Newcastle applied to remove Beloff on the grounds that “a fair-minded and informed observer would conclude that there was a real possibility the arbitrator was biased”. This test was laid down in the recent UK Supreme Court case of Halliburton Company v Chubb Bermuda Insurance UKSC 48, an approach which is broadly similar to the Irish test for bias set out in Bula v Tara Mines (No.6) 4 I.R. 41.

The Court held that if Beloff’s previous advice to the Premier League was “concerned with the very issue that arises in this arbitration, then a reasonable bystander might have thought there was a possibility of bias”. The Court held that this was not the case here, so there was no real risk of bias. The Court noted that the longer the gap between being instructed to advise a client and the appointment of an arbitrator, the less likely that the relationship would cause the fair-minded observer to conclude that there was a real possibility of bias. The Court concluded that there was no real risk of bias and dismissed Newcastle’s application. 

The Irish Position

While the Newcastle decision or Haliburton are not binding in Ireland, they are useful illustrations of the high threshold a claimant must overcome to remove an arbitrator. Ireland’s Arbitration Act 2010 adopts the United Nations Commission on International Trade Law’s (UNCITRAL) ‘Model Law’. Article 12 of the Model Law imposes a mandatory duty on an arbitrator to disclose conflicts of interest.

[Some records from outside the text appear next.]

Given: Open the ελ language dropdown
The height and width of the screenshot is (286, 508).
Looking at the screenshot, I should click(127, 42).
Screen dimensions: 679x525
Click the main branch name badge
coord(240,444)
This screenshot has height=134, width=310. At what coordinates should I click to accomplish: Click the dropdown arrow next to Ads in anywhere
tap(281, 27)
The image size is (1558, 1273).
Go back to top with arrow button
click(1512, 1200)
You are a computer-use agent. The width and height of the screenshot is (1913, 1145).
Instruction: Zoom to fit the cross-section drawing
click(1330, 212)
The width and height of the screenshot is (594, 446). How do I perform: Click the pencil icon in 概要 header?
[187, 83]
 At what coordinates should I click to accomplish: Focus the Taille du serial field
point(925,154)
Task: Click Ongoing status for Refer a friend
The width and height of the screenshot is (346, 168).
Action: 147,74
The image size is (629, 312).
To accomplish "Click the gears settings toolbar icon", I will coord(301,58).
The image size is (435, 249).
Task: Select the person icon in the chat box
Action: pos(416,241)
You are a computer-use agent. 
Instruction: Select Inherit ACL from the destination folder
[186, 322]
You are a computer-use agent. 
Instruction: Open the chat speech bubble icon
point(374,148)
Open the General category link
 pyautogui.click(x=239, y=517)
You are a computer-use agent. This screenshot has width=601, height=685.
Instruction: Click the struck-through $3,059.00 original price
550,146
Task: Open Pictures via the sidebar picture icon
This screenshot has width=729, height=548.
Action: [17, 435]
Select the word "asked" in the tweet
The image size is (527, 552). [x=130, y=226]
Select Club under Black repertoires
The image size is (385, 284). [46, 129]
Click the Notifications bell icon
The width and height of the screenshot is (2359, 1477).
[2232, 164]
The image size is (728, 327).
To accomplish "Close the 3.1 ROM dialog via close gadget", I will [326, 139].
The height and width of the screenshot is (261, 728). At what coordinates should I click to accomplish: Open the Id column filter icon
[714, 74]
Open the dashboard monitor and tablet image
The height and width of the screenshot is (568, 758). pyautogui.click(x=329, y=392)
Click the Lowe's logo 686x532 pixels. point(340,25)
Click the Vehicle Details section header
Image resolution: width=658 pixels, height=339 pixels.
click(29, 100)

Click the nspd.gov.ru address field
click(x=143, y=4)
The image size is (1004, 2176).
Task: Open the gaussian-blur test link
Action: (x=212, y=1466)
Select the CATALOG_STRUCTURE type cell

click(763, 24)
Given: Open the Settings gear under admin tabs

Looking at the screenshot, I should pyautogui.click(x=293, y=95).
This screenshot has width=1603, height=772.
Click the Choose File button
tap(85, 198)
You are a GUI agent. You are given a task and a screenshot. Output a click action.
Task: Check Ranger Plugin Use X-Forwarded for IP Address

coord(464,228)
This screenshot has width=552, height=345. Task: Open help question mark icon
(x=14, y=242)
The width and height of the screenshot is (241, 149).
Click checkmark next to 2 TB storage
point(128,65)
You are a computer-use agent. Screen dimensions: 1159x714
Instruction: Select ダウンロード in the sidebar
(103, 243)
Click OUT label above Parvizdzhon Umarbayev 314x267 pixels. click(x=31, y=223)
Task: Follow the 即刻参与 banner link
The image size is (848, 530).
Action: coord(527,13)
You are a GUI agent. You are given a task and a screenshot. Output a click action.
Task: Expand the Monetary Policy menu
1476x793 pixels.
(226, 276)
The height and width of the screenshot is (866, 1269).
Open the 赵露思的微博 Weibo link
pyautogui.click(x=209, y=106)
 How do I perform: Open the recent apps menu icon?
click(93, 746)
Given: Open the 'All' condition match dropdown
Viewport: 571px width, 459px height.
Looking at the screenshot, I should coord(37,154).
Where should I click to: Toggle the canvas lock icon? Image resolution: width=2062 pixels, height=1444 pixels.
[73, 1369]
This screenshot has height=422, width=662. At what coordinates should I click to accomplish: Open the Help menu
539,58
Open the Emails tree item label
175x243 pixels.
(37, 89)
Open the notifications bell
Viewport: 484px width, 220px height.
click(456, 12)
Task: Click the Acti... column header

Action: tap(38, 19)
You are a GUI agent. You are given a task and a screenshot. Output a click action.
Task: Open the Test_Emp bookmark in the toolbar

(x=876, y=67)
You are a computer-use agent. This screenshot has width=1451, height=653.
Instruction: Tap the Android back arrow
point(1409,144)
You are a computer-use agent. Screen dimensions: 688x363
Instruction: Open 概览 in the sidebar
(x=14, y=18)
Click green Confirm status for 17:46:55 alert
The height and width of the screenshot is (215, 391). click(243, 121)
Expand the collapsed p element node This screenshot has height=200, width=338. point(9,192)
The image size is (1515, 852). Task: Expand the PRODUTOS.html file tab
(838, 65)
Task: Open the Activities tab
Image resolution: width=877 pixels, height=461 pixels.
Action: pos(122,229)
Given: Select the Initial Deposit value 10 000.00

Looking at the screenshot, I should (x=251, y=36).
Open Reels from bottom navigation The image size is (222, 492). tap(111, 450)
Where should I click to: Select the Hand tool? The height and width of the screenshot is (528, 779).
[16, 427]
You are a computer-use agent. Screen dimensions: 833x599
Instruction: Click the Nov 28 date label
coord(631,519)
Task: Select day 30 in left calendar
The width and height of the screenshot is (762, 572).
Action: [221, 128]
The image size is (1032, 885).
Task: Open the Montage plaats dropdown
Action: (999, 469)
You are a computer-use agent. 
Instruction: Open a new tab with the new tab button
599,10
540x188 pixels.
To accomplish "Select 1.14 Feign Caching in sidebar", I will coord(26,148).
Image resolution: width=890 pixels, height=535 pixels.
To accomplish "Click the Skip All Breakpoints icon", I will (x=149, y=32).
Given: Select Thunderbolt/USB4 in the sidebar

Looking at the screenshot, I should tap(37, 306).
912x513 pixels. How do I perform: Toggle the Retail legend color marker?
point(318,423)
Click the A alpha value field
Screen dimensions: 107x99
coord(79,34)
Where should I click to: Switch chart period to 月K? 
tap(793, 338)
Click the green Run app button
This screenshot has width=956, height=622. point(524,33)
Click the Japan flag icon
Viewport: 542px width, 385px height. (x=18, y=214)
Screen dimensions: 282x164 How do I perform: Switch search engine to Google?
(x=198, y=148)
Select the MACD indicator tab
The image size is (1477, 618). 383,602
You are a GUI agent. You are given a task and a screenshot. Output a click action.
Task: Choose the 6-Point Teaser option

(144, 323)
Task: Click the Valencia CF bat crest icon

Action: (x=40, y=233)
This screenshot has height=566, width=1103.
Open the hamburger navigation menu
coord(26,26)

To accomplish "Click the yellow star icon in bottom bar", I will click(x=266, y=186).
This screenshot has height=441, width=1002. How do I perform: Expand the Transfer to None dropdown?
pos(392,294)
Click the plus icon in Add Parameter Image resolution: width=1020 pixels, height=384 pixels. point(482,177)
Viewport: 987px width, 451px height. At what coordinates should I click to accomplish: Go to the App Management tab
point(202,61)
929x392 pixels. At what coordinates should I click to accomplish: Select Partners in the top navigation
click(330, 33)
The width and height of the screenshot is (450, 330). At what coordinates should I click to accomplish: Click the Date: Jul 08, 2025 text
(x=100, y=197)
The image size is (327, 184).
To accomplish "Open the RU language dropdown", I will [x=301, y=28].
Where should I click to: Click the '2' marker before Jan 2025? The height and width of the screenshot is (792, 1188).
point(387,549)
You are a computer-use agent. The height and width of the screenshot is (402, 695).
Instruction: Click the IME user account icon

“When a person is approached in connection with his possible appointment as an arbitrator, he shall disclose any circumstances likely to give rise to justifiable doubts as to his impartiality or independence….. An arbitrator may be challenged only if circumstances exist that give rise to justifiable doubts as to his impartiality or independence, or if he does not possess qualifications agreed to by the parties.”

The test in Ireland for assessing bias is an objective one.  As set out in Bula the question is “whether a reasonable person in the circumstances would have a reasonable apprehension that the applicants would not have a fair hearing”. In Bord na Móna v Sisk 1 IR 85, it was suggested that the appointment of an arbitrator would be contaminated because of bias when a “right minded person with full knowledge of the facts would have been lead to conclude there was a real likelihood of bias.” 

Conclusion

The test for removing an arbitrator due to alleged bias has a similar application in Ireland and the UK. Parties to an arbitration should be mindful that this is a difficult test to satisfy. Parties should ensure that an arbitrator discloses all potential conflicts of interest at the outset and complies with Article 12 of the Model Law.